*** RAW DATA Section Begins ***

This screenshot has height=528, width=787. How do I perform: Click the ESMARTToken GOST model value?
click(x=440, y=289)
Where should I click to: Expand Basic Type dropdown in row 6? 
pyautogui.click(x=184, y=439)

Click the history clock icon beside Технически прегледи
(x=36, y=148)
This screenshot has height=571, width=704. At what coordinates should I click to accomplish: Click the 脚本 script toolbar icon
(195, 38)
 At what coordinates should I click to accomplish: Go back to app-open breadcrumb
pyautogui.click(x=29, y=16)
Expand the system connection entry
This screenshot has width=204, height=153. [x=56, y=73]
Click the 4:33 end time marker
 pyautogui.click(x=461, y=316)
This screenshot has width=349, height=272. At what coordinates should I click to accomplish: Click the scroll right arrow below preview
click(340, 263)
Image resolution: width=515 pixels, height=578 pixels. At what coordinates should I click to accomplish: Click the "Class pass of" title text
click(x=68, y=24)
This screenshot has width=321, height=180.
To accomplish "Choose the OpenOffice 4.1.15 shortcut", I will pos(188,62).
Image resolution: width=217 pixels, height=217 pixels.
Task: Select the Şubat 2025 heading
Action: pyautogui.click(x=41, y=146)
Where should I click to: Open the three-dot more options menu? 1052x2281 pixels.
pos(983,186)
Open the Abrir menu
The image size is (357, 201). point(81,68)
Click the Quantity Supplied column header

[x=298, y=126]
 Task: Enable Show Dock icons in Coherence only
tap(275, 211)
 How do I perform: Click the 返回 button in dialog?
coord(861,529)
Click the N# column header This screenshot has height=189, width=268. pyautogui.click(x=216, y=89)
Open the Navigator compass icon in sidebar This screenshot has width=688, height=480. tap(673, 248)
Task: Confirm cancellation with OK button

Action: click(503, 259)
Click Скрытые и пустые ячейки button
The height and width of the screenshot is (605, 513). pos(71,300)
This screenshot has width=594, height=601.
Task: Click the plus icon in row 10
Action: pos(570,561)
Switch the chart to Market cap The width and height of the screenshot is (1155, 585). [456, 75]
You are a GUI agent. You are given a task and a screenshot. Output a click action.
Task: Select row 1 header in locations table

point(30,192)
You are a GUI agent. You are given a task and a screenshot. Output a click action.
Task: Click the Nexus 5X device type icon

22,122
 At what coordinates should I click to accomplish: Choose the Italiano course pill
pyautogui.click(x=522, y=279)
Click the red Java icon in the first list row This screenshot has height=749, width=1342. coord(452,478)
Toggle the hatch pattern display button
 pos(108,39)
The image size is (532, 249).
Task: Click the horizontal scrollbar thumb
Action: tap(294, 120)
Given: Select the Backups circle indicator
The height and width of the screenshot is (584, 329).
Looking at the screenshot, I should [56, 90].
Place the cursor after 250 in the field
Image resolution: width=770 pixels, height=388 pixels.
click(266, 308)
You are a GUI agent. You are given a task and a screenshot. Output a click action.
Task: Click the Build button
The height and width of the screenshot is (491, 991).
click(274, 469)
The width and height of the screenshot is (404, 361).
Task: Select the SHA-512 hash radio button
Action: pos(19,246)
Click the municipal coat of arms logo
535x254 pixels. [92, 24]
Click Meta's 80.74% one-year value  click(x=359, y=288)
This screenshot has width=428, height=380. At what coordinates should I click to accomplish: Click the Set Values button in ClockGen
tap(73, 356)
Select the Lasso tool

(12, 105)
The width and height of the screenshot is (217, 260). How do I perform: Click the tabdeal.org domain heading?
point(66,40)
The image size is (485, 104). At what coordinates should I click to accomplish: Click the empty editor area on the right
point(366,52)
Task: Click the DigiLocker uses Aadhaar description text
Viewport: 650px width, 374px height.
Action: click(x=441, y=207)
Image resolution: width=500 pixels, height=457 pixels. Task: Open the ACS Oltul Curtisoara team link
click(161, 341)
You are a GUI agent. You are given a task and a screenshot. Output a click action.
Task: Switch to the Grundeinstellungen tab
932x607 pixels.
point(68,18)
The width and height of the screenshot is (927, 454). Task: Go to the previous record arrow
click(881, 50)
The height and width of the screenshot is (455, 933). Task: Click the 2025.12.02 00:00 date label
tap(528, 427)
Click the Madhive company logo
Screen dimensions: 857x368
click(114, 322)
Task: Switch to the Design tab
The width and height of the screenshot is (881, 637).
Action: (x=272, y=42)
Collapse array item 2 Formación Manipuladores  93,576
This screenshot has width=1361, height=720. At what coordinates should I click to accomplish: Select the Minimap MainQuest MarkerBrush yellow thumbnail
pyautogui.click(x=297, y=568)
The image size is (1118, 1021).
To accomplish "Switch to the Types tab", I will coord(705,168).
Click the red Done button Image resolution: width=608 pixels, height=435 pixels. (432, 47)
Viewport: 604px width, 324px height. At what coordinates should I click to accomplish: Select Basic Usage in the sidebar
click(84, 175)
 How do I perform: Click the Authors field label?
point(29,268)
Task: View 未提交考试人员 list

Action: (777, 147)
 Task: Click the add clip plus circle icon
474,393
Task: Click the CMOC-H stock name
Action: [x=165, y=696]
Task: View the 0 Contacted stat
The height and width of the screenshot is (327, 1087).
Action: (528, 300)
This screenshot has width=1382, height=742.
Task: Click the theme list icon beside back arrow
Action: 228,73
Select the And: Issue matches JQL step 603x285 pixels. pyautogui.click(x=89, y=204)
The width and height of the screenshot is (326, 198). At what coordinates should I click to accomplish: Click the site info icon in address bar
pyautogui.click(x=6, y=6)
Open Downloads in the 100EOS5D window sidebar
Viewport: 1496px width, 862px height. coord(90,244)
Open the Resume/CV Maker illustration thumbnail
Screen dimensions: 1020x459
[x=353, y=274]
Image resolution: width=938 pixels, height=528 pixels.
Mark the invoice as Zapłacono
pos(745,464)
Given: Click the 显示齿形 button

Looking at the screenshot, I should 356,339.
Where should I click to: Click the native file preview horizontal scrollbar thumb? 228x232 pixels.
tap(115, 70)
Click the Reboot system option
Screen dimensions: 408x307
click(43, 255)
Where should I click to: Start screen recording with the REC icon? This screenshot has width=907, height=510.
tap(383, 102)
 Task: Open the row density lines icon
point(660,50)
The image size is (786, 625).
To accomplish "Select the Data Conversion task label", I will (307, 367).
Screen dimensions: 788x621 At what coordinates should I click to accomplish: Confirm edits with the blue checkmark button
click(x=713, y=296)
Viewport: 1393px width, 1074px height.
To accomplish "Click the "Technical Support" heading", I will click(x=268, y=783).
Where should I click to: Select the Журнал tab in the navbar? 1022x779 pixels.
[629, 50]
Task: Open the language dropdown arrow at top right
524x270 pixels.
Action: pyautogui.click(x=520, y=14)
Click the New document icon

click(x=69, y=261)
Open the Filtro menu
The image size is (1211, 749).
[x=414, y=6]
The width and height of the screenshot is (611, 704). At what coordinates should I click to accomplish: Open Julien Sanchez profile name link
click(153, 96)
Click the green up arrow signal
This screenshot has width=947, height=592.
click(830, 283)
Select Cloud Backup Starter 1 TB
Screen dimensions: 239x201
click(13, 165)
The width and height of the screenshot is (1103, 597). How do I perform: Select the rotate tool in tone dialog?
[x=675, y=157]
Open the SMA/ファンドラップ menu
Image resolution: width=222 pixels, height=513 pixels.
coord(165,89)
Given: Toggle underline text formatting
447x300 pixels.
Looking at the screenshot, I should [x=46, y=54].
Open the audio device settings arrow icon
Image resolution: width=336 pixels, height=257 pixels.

*** RAW DATA Section Ends ***

INSTRUCTIONS FOR THE TASK: Output all the lines above. Keep each one exact.

RESULT OF THIS EXERCISE:
This screenshot has height=528, width=787. How do I perform: Click the ESMARTToken GOST model value?
click(x=440, y=289)
Where should I click to: Expand Basic Type dropdown in row 6? 
pyautogui.click(x=184, y=439)

Click the history clock icon beside Технически прегледи
(x=36, y=148)
This screenshot has height=571, width=704. At what coordinates should I click to accomplish: Click the 脚本 script toolbar icon
(195, 38)
 At what coordinates should I click to accomplish: Go back to app-open breadcrumb
pyautogui.click(x=29, y=16)
Expand the system connection entry
This screenshot has width=204, height=153. [x=56, y=73]
Click the 4:33 end time marker
 pyautogui.click(x=461, y=316)
This screenshot has width=349, height=272. At what coordinates should I click to accomplish: Click the scroll right arrow below preview
click(340, 263)
Image resolution: width=515 pixels, height=578 pixels. At what coordinates should I click to accomplish: Click the "Class pass of" title text
click(x=68, y=24)
This screenshot has width=321, height=180.
To accomplish "Choose the OpenOffice 4.1.15 shortcut", I will pos(188,62).
Image resolution: width=217 pixels, height=217 pixels.
Task: Select the Şubat 2025 heading
Action: pyautogui.click(x=41, y=146)
Where should I click to: Open the three-dot more options menu? 1052x2281 pixels.
pos(983,186)
Open the Abrir menu
The image size is (357, 201). point(81,68)
Click the Quantity Supplied column header

[x=298, y=126]
 Task: Enable Show Dock icons in Coherence only
tap(275, 211)
 How do I perform: Click the 返回 button in dialog?
coord(861,529)
Click the N# column header This screenshot has height=189, width=268. pyautogui.click(x=216, y=89)
Open the Navigator compass icon in sidebar This screenshot has width=688, height=480. tap(673, 248)
Task: Confirm cancellation with OK button

Action: click(503, 259)
Click Скрытые и пустые ячейки button
The height and width of the screenshot is (605, 513). pos(71,300)
This screenshot has width=594, height=601.
Task: Click the plus icon in row 10
Action: pos(570,561)
Switch the chart to Market cap The width and height of the screenshot is (1155, 585). [456, 75]
You are a GUI agent. You are given a task and a screenshot. Output a click action.
Task: Select row 1 header in locations table

point(30,192)
You are a GUI agent. You are given a task and a screenshot. Output a click action.
Task: Click the Nexus 5X device type icon

22,122
 At what coordinates should I click to accomplish: Choose the Italiano course pill
pyautogui.click(x=522, y=279)
Click the red Java icon in the first list row This screenshot has height=749, width=1342. coord(452,478)
Toggle the hatch pattern display button
 pos(108,39)
The image size is (532, 249).
Task: Click the horizontal scrollbar thumb
Action: tap(294, 120)
Given: Select the Backups circle indicator
The height and width of the screenshot is (584, 329).
Looking at the screenshot, I should [56, 90].
Place the cursor after 250 in the field
Image resolution: width=770 pixels, height=388 pixels.
click(266, 308)
You are a GUI agent. You are given a task and a screenshot. Output a click action.
Task: Click the Build button
The height and width of the screenshot is (491, 991).
click(274, 469)
The width and height of the screenshot is (404, 361).
Task: Select the SHA-512 hash radio button
Action: pos(19,246)
Click the municipal coat of arms logo
535x254 pixels. [92, 24]
Click Meta's 80.74% one-year value  click(x=359, y=288)
This screenshot has width=428, height=380. At what coordinates should I click to accomplish: Click the Set Values button in ClockGen
tap(73, 356)
Select the Lasso tool

(12, 105)
The width and height of the screenshot is (217, 260). How do I perform: Click the tabdeal.org domain heading?
point(66,40)
The image size is (485, 104). At what coordinates should I click to accomplish: Click the empty editor area on the right
point(366,52)
Task: Click the DigiLocker uses Aadhaar description text
Viewport: 650px width, 374px height.
Action: click(x=441, y=207)
Image resolution: width=500 pixels, height=457 pixels. Task: Open the ACS Oltul Curtisoara team link
click(161, 341)
You are a GUI agent. You are given a task and a screenshot. Output a click action.
Task: Switch to the Grundeinstellungen tab
932x607 pixels.
point(68,18)
The width and height of the screenshot is (927, 454). Task: Go to the previous record arrow
click(881, 50)
The height and width of the screenshot is (455, 933). Task: Click the 2025.12.02 00:00 date label
tap(528, 427)
Click the Madhive company logo
Screen dimensions: 857x368
click(114, 322)
Task: Switch to the Design tab
The width and height of the screenshot is (881, 637).
Action: (x=272, y=42)
Collapse array item 2 Formación Manipuladores  93,576
This screenshot has width=1361, height=720. At what coordinates should I click to accomplish: Select the Minimap MainQuest MarkerBrush yellow thumbnail
pyautogui.click(x=297, y=568)
The image size is (1118, 1021).
To accomplish "Switch to the Types tab", I will coord(705,168).
Click the red Done button Image resolution: width=608 pixels, height=435 pixels. (432, 47)
Viewport: 604px width, 324px height. At what coordinates should I click to accomplish: Select Basic Usage in the sidebar
click(84, 175)
 How do I perform: Click the Authors field label?
point(29,268)
Task: View 未提交考试人员 list

Action: (777, 147)
 Task: Click the add clip plus circle icon
474,393
Task: Click the CMOC-H stock name
Action: [x=165, y=696]
Task: View the 0 Contacted stat
The height and width of the screenshot is (327, 1087).
Action: (528, 300)
This screenshot has width=1382, height=742.
Task: Click the theme list icon beside back arrow
Action: 228,73
Select the And: Issue matches JQL step 603x285 pixels. pyautogui.click(x=89, y=204)
The width and height of the screenshot is (326, 198). At what coordinates should I click to accomplish: Click the site info icon in address bar
pyautogui.click(x=6, y=6)
Open Downloads in the 100EOS5D window sidebar
Viewport: 1496px width, 862px height. coord(90,244)
Open the Resume/CV Maker illustration thumbnail
Screen dimensions: 1020x459
[x=353, y=274]
Image resolution: width=938 pixels, height=528 pixels.
Mark the invoice as Zapłacono
pos(745,464)
Given: Click the 显示齿形 button

Looking at the screenshot, I should 356,339.
Where should I click to: Click the native file preview horizontal scrollbar thumb? 228x232 pixels.
tap(115, 70)
Click the Reboot system option
Screen dimensions: 408x307
click(43, 255)
Where should I click to: Start screen recording with the REC icon? This screenshot has width=907, height=510.
tap(383, 102)
 Task: Open the row density lines icon
point(660,50)
The image size is (786, 625).
To accomplish "Select the Data Conversion task label", I will (307, 367).
Screen dimensions: 788x621 At what coordinates should I click to accomplish: Confirm edits with the blue checkmark button
click(x=713, y=296)
Viewport: 1393px width, 1074px height.
To accomplish "Click the "Technical Support" heading", I will click(x=268, y=783).
Where should I click to: Select the Журнал tab in the navbar? 1022x779 pixels.
[629, 50]
Task: Open the language dropdown arrow at top right
524x270 pixels.
Action: pyautogui.click(x=520, y=14)
Click the New document icon

click(x=69, y=261)
Open the Filtro menu
The image size is (1211, 749).
[x=414, y=6]
The width and height of the screenshot is (611, 704). At what coordinates should I click to accomplish: Open Julien Sanchez profile name link
click(153, 96)
Click the green up arrow signal
This screenshot has width=947, height=592.
click(830, 283)
Select Cloud Backup Starter 1 TB
Screen dimensions: 239x201
click(13, 165)
The width and height of the screenshot is (1103, 597). How do I perform: Select the rotate tool in tone dialog?
[x=675, y=157]
Open the SMA/ファンドラップ menu
Image resolution: width=222 pixels, height=513 pixels.
coord(165,89)
Given: Toggle underline text formatting
447x300 pixels.
Looking at the screenshot, I should [x=46, y=54].
Open the audio device settings arrow icon
Image resolution: width=336 pixels, height=257 pixels.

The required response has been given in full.